Edit: the other thing I just noticed is that with -d:useMalloc, the allocations are less aggressive, there are the same number of them, and performance for this test is significantly better with -d:useMalloc.

hashbackup commented 4 years ago

Looking at the numbers a bit more, -d:useMalloc uses roughly the same 3:2 allocation strategy, but its 4th allocation is much smaller than alloc.nim, changing the allocation curve quite a bit.

alaviss commented 4 years ago

This issue is a direct consequence of #13203. What happened basically was that the allocator doesn't support realloc, so it emulates this by allocate a new block then copy data over, freeing the old block afterwards.

However, as this seq started out in a small size, the old data blocks doesn't seem to have accumulated into a HugeChunk, which cause them to not be freed and casted aside into the memory reuse pool. How efficient this pool is, I don't know.

A fix right now would probably be to actually implement realloc.

IIRC the algorithm behind alloc.nim is TSLF if anyone wanted to give it a try

Araq commented 4 years ago

IIRC the algorithm behind alloc.nim is TSLF if anyone wanted to give it a try

Correct. And also we should return unused large blocks back to the OS. In the past this was difficult to do, with ARC/ORC it's not a problem anymore.
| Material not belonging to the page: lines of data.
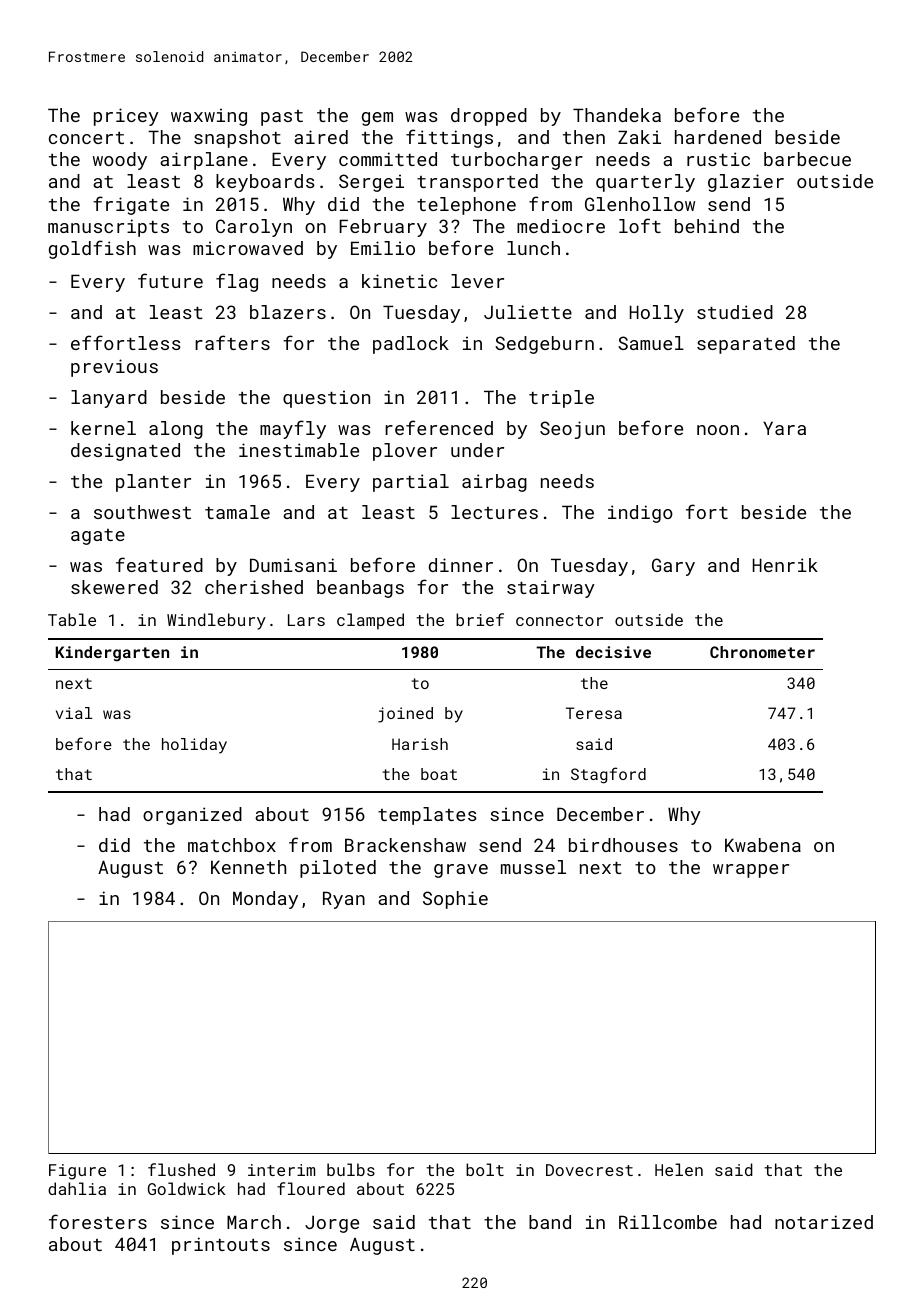 The width and height of the image is (924, 1308). Describe the element at coordinates (751, 871) in the image. I see `wrapper` at that location.
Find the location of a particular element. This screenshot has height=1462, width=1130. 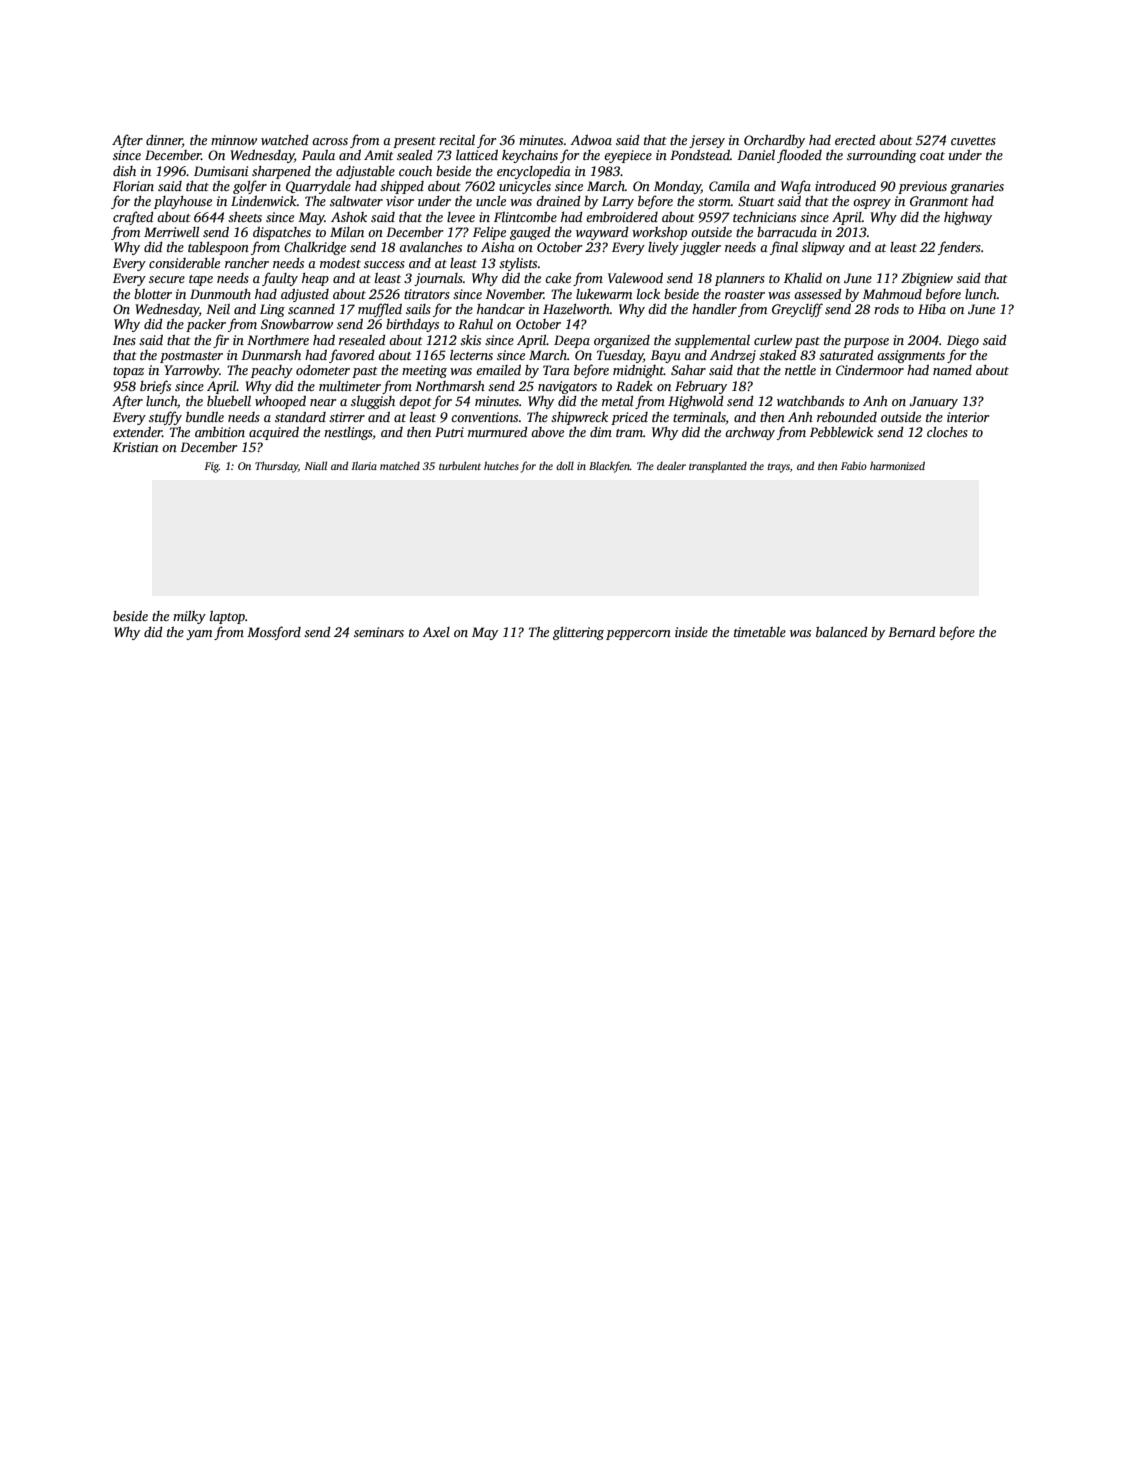

glittering is located at coordinates (578, 633).
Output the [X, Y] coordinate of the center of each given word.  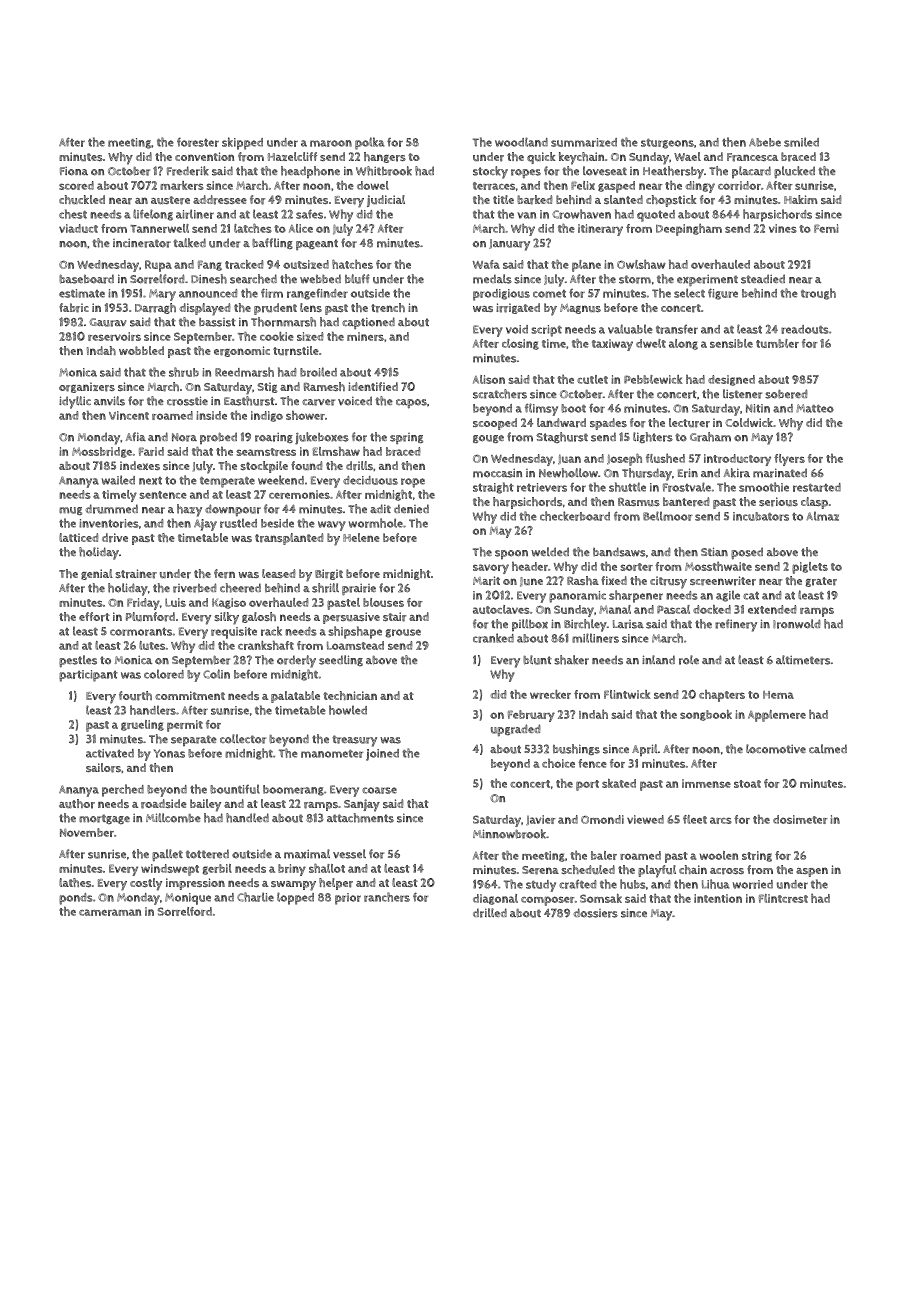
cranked [493, 638]
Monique [188, 899]
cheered [240, 588]
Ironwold [796, 624]
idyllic [75, 402]
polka [370, 143]
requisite [234, 633]
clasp [814, 503]
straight [493, 488]
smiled [801, 142]
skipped [242, 143]
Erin [688, 473]
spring [407, 438]
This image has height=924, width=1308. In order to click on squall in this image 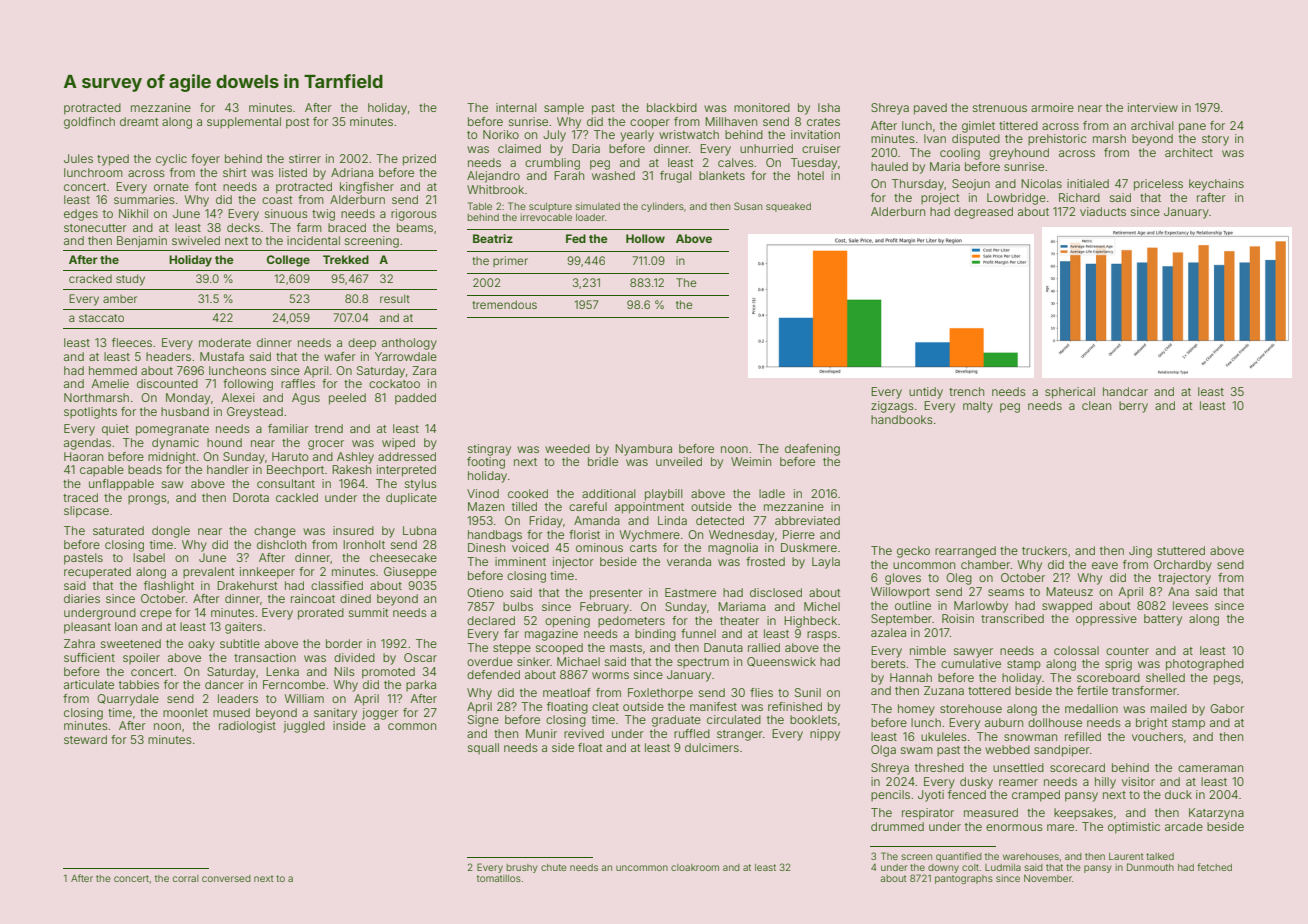, I will do `click(483, 749)`.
c-blake commented 4 years ago

Hmm. I see. Whoever does this code may also want to ensure its structure is friendly to some when defined(linux): to use the super fast mremap syscall for chunks larger than 8k or some such limit. (But obviously making it work right for all OSes is the priority.)

alaviss commented 4 years ago

Here's something that might help: https://github.com/mattconte/tlsf

This is an implementation of TSLF licensed under BSD, and they do appear to support realloc.